梁马江去打牌了,有人在喊他,他跑得比谁都快,他老婆喊他做事,他总是磨磨唧唧,慢吞吞的,仿佛上绞刑架一样。或者像小苍娃多挨一天是一天,因为明知道过去就是送死,谁都怕死,人人都没死过,活人不知道死的滋味。因为不知道,才会感到恐惧。
当晚无话,自己做饭,自己洗澡,都得靠自己。柯南看完书,就上床睡觉,第二天一早,东干事来找,说刘技术员已经做好了预算,拿过来给他们看看。按照工作效率,也算不错,人才济济,需要展示的平台,技术刘就是这样,他一走,位置就没了。位置保住,才有地位,就是出去揽私活,也有响亮的牌子,找事也容易得多。总比名不见经传的人要强许多。技术刘正当年,年轻有为,对业务比较精通,熟能生巧,经常接触并练习,就非常不错,曲不离口,拳不离手,久而久之,就是大师了。这里的大师,并不是所谓的大师,被叫烂的,一提到这个,众人都不舒服。要说影响,还是有一定理由。就是大师干的都是俗不可耐的人干的事。结果,大师其实这个词已经用过多次,只不过不会关注是谁说的。当知道了真相,就会更恶心,更不会推崇之至。
预算是预算,到底需要多少,谁都不清楚,在操作的过程中,随时都会增加。这个就存在不可预见的开支了。季柯南很清楚这个,以前做项目都是这样的,多少预留一些不可开支的款项,可以让项目更加顺利验收。
尹贤仁说:“这样吧,我和白鹳村的多工联系,看他那边需要多少,一起弄过来怎么样?”
“那个当然好了,只是不要拖得太久,他们是每家都做个池子,都很积极,我们村的水池已经做好了,只是需要铺设水管,不能搞到一起,搞到一起,肯定会影响工期。这是建议,我们这里和他们不同,谁积极,谁先搞,谁消极,谁最后搞,不搞都行。你说对不对?”东干事说。
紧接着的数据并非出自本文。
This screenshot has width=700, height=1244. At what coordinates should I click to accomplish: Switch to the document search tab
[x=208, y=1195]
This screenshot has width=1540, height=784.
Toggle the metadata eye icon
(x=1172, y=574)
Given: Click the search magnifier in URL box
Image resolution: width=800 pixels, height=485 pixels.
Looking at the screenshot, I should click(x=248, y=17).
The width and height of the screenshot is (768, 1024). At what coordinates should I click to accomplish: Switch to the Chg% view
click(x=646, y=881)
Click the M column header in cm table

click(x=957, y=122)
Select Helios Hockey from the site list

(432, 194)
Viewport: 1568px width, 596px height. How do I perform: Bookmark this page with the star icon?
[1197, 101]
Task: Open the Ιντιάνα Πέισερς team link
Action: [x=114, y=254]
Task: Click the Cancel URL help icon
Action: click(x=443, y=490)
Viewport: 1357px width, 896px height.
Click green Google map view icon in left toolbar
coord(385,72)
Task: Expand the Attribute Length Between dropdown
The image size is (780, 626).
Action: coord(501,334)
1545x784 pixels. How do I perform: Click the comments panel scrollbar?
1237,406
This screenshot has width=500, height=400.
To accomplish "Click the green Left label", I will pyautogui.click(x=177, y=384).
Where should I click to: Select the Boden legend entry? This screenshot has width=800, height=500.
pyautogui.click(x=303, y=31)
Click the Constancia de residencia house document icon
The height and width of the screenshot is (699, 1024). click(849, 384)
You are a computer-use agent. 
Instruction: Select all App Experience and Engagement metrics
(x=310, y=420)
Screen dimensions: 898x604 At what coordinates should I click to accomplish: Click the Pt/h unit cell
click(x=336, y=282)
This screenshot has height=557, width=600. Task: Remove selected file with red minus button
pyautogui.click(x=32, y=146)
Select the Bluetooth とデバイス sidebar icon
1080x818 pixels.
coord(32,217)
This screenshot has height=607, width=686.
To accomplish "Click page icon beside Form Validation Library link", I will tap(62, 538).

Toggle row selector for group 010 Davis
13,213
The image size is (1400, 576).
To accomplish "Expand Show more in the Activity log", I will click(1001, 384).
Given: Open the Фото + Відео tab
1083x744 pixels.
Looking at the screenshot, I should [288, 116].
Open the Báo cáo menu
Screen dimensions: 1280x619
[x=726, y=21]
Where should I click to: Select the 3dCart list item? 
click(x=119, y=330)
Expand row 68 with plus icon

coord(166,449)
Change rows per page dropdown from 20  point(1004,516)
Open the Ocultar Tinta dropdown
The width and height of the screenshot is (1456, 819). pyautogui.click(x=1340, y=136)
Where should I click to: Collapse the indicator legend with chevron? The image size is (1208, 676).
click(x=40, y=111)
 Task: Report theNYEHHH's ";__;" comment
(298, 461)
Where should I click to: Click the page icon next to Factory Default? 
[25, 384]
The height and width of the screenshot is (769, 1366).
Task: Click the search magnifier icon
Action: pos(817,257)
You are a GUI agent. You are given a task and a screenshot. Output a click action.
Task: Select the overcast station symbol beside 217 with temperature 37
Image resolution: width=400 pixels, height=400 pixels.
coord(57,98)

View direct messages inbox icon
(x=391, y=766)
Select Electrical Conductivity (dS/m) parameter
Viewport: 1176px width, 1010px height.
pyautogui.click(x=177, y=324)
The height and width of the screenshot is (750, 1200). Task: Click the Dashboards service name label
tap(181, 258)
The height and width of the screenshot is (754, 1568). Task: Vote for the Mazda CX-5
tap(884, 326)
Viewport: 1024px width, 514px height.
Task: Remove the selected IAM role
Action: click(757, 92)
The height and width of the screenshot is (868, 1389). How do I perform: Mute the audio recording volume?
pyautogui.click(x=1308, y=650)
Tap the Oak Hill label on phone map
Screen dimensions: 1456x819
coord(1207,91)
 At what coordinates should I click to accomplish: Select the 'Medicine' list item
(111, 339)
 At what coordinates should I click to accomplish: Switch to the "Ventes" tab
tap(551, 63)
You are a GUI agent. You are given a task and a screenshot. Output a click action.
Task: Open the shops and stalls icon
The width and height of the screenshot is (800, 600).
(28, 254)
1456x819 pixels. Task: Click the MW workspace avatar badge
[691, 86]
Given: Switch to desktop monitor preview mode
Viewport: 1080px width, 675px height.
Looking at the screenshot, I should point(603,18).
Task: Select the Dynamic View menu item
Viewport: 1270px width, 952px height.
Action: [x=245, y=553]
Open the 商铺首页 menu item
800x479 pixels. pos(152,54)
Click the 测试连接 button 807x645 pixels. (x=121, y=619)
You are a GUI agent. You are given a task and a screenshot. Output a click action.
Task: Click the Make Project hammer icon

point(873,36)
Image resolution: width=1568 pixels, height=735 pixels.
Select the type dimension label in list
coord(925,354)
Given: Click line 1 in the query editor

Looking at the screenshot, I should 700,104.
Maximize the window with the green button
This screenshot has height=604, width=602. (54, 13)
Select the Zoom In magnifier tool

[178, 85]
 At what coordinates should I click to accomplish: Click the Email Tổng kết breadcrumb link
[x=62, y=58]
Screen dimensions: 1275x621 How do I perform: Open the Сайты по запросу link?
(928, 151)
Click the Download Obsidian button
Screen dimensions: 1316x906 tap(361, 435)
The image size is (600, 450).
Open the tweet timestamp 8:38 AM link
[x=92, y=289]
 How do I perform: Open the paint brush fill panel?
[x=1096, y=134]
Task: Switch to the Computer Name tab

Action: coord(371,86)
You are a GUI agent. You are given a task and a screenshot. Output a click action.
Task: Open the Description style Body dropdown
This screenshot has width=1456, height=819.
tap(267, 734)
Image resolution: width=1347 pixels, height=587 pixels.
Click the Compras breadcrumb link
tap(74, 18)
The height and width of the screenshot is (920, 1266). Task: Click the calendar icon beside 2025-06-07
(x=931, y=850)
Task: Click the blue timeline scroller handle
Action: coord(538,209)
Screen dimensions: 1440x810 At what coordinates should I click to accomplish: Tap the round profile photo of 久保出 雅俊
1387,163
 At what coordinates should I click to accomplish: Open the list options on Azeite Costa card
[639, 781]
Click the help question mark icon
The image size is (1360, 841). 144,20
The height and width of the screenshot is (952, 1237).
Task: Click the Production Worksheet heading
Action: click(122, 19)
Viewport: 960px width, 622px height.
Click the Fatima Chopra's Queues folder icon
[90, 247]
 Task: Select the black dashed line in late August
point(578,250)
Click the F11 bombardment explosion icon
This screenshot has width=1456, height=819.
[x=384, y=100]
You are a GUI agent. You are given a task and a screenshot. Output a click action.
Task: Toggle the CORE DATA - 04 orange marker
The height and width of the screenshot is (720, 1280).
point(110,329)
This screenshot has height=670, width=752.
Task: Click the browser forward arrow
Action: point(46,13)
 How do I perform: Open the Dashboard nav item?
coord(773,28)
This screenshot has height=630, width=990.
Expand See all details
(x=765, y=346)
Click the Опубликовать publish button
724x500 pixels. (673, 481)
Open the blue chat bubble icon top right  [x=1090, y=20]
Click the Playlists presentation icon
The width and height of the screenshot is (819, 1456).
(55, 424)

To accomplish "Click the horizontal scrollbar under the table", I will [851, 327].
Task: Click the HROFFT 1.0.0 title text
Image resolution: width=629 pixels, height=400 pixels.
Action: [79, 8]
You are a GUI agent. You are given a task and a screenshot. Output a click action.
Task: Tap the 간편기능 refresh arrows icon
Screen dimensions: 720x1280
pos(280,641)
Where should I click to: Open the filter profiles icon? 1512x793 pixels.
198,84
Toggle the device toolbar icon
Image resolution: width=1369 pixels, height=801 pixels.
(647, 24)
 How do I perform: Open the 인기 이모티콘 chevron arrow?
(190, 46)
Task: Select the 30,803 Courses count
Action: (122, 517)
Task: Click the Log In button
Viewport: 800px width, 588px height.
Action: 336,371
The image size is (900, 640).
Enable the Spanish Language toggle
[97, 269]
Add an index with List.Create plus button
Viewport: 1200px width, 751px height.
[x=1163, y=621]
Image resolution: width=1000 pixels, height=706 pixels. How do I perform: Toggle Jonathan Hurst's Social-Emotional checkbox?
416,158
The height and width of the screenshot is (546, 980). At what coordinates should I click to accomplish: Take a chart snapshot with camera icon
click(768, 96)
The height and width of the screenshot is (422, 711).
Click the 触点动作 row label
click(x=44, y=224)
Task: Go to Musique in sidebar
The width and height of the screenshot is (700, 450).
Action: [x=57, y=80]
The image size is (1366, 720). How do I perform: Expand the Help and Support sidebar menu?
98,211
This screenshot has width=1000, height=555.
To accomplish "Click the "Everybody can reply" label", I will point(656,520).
“有道理,我看不如这样,他们还在做水池,我们已经做好了。不如现在去看看水管,考察考察市场,看好了,再一起签订水管购销合同,你看怎么样?”尹贤仁说。
“行啊,我们有意见,这是好事。不把市场摸清楚,恐怕就不行,大家都需要弄清楚市场,免得成为门外汉,让别人笑话。要做就做一件漂漂亮亮的事,要不,就不做,不怕别人笑话,这是我的做事风格。”东干事说。
柯南心里觉得好笑,买的没有卖的精,买的肯定会吃亏,肯定会上当,卖家从来不吃亏,所有说自己吃亏的话都是谎言,不要相信,相信的人肯定是个傻瓜。
东干事的建议不是没有道理,这个也让季柯南和尹贤仁都佩服。做事还是要看作人,人好,事情就好办,人不好,事也好不到哪里去。做事看事不看人,作人就要二者兼顾,不能轻这个,重那个,也不能黑白不分,善恶不辨,目标一致,工作手段不一样,可以尽量发挥。尹贤仁说:“我们有了饮水项目管理小组,就要把小组好好地利用起来,不能只是个摆设。要考察市场还必须让他们一起去。”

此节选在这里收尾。